When Cordero first arrived at Urban Promise Academy nine years ago, there was no family resource center, just her own desire to be involved in the education of her two daughters. Six years into volunteering, the school offered Cordero a full-time job reaching out to other parents.

Now parents walk the halls daily, getting to know the students and helping in the school’s garden. These parents are part of what Cordero calls “Family Champions,” and they run everything from supervision in the gym an hour before school to a salad bar that feeds and educates students and parents about healthy habits.

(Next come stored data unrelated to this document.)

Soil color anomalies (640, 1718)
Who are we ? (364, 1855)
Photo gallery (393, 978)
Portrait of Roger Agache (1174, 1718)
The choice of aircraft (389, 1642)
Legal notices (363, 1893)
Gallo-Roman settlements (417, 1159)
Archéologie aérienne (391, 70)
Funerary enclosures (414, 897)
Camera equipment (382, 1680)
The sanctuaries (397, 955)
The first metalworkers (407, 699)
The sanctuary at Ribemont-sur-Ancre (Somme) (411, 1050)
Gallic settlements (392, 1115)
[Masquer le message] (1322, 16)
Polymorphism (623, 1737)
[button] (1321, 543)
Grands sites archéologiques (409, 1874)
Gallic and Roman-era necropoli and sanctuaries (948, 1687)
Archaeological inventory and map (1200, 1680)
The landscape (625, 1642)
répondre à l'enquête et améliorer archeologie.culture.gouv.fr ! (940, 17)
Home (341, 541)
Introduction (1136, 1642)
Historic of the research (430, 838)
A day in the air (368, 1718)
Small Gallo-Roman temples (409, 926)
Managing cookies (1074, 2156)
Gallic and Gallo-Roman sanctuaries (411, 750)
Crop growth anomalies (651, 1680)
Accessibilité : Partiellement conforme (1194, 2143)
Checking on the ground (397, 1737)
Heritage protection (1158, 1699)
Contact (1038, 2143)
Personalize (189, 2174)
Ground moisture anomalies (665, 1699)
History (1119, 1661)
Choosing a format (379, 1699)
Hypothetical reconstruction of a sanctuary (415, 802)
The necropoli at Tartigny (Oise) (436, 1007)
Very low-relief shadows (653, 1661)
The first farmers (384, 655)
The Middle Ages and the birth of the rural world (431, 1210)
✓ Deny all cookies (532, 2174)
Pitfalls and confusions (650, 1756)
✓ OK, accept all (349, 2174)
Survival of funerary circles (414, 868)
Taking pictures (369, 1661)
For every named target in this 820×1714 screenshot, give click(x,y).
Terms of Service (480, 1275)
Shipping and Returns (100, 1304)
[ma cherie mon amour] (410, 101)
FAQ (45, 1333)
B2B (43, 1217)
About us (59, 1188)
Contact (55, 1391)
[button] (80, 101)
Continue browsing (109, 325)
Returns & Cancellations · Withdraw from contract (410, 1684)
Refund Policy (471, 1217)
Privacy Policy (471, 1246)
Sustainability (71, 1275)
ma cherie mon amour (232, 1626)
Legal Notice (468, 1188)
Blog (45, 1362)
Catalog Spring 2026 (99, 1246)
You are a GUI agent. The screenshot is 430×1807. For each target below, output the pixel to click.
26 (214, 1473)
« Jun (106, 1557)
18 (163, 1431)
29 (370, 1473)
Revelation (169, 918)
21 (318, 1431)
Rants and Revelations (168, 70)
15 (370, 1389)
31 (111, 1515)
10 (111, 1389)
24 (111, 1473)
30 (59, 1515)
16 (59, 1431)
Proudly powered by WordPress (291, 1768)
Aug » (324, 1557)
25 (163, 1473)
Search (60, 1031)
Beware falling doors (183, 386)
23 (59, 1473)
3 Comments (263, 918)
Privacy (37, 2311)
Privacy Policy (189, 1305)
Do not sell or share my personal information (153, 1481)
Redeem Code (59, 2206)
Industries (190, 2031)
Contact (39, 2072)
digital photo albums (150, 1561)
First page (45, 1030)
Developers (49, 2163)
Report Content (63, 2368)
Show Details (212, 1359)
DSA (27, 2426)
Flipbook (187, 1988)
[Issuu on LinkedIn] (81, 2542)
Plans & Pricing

“When I think about all the things that happen in this room, I’m amazed,” Assistant Principle Dennis Guikema said. “It’s a community hub, more than just a place for academic support. Our families have access to student progress reports and the Alameda County food bank. It’s a lifeline for families, and often the first stop for help with immigration, counseling and mental health.”

For Cordero, it’s the parents who make all the difference. “Family is really the center of this school,” she said. “We couldn’t do this work without the families that are engaged. They love this school as much as we do.”

Those words ring true to Nitoto’s message, that building a strong community around your school, and in your neighborhood, is what will ultimately show positive results in a child’s life.

“You’re going to need parents that understand other parents can’t do it alone,” Nitoto said, “and if it’s one of your friends you see everyday knocking on your door, it’s going to be more successful.”